- Coat of arms
- Location of Mommenheim, Germany within Mainz-Bingen district
- Location of Mommenheim, Germany
- Mommenheim, Germany Mommenheim, Germany
- Coordinates: 49°53′00″N 8°16′10″E﻿ / ﻿49.88333°N 8.26944°E
- Country: Germany
- State: Rhineland-Palatinate
- District: Mainz-Bingen
- Municipal assoc.: Rhein-Selz

Government
- • Mayor (2019–24): Hans-Peter Broock (CDU)

Area
- • Total: 7.8 km^{2} (3.0 sq mi)
- Elevation: 134 m (440 ft)

Population (2023-12-31)
- • Total: 3,087
- • Density: 400/km^{2} (1,000/sq mi)
- Time zone: UTC+01:00 (CET)
- • Summer (DST): UTC+02:00 (CEST)
- Postal codes: 55278
- Dialling codes: 06138
- Vehicle registration: MZ
- Website: www.mommenheim-online.de

= Mommenheim, Germany =

Mommenheim (/de/) is an Ortsgemeinde – a municipality belonging to a Verbandsgemeinde, a kind of collective municipality – in the Mainz-Bingen district in Rhineland-Palatinate, Germany.

== Geography ==

=== Location ===
Mommenheim lies between Mainz and Worms in Rhenish Hesse. The winegrowing centre belongs to the Verbandsgemeinde Rhein-Selz, whose seat is in Oppenheim.

== History ==
In 764, Mommenheim had its first documentary mention.

== Politics ==

=== Town council ===
The council is made up of 21 council members, counting the honorary mayor, with seats apportioned thus:
| | SPD | CDU | FWG | Total |
| 2019 | 8 | 12 | - | 20 seats |
| 2004 | 5 | 8 | 7 | 20 seats |
(as at municipal election held on 26. May 2019)

=== Coat of arms ===
The municipality’s arms might be described thus: Per pale gules a cramp surmounted by an orb voided inside which another orb argent and azure a wheel spoked of six argent.
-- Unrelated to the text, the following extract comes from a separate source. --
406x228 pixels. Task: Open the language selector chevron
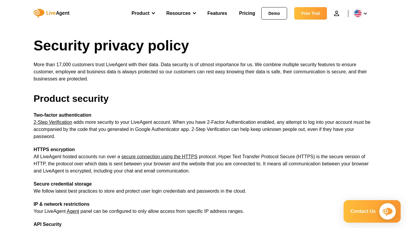[x=365, y=14]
These arms were adopted on 28 June 1972. The old arms showed a silver field with the cramp (or Wolfsangel as it is called in German) with an empty ring in the middle. It may refer to the hunting rights granted Mommenheim in 1276 by Philipp von Hohenfels (in Germany the Wolfsangel is commonly held to be a kind of wolf trap). The wheel comes from the former lords’ arms – the House of Hohenfels, and then later the House of Bolanden as well – and is, in fact, the Wheel of Mainz.
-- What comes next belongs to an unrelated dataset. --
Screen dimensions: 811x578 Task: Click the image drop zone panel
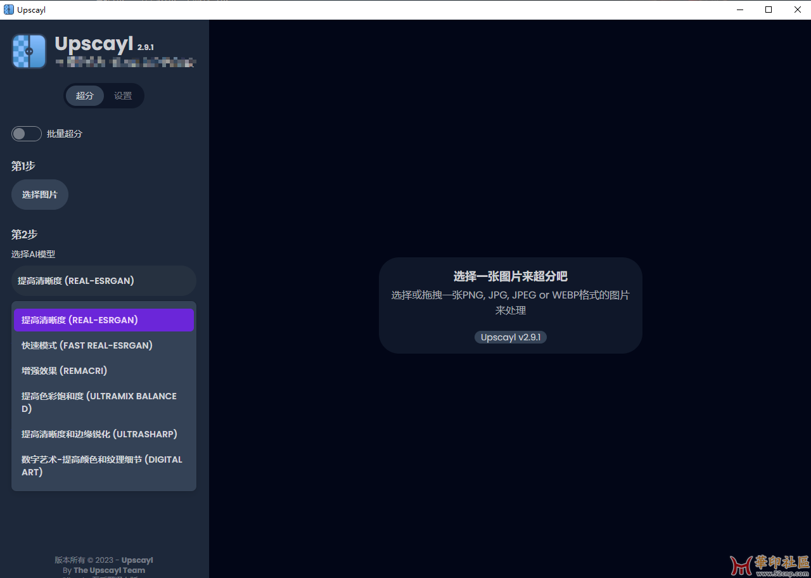pyautogui.click(x=510, y=305)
== Culture and sightseeing==

=== Regular events ===
On the third weekend in September Mommenheim always has a kermis (church consecration festival, locally known as the Kerb). It is organized by the municipal administration and the kermis club. Two weeks before this, on the fairgrounds there is always the MKV’s (Carnival club) Sommersonnenwendfeuer (“Summer Solstice Fire”). At year’s end, the MKV also stages a New Year’s Eve ball.

Furthermore, the fire brigade’s “Dance into May” is a popular event.

Another famous regular event is the Open Air Music Festival in August organised by the Lautslochtrappers Mommenheim. The festival is free of charge and held on a grass field near the Domtal Golfcours Mommenheim.

== Economy and infrastructure ==

=== Transport ===
The municipality is crossed by Landesstraße (state road) L 425. Bundesstraße 420 lies 6 km away to the south. The Autobahn A 63 can be reached by car in roughly 10 minutes.

Mommenheim lies within the area of the Rhein-Nahe-Nahverkehrsverbund (“Rhine-Nahe Local Transport Association”). The nearest railway stations are each some 7 km away from Mommenheim: Nackenheim and Nierstein on the Mainz–Mannheim railway line, and Nieder-Olm on the Mainz–Alzey line. The Regio route 660 of the Omnibusverkehr Rhein-Nahe runs three times an hour on weekdays and on weekends once an hour to Mainz Hauptbahnhof, and also once an hour on weekdays and every two hours on weekends to Alzey railway station, thereby offering a replacement for the abandoned Bodenheim–Alzey railway line and its station Mommenheim (Rheinh).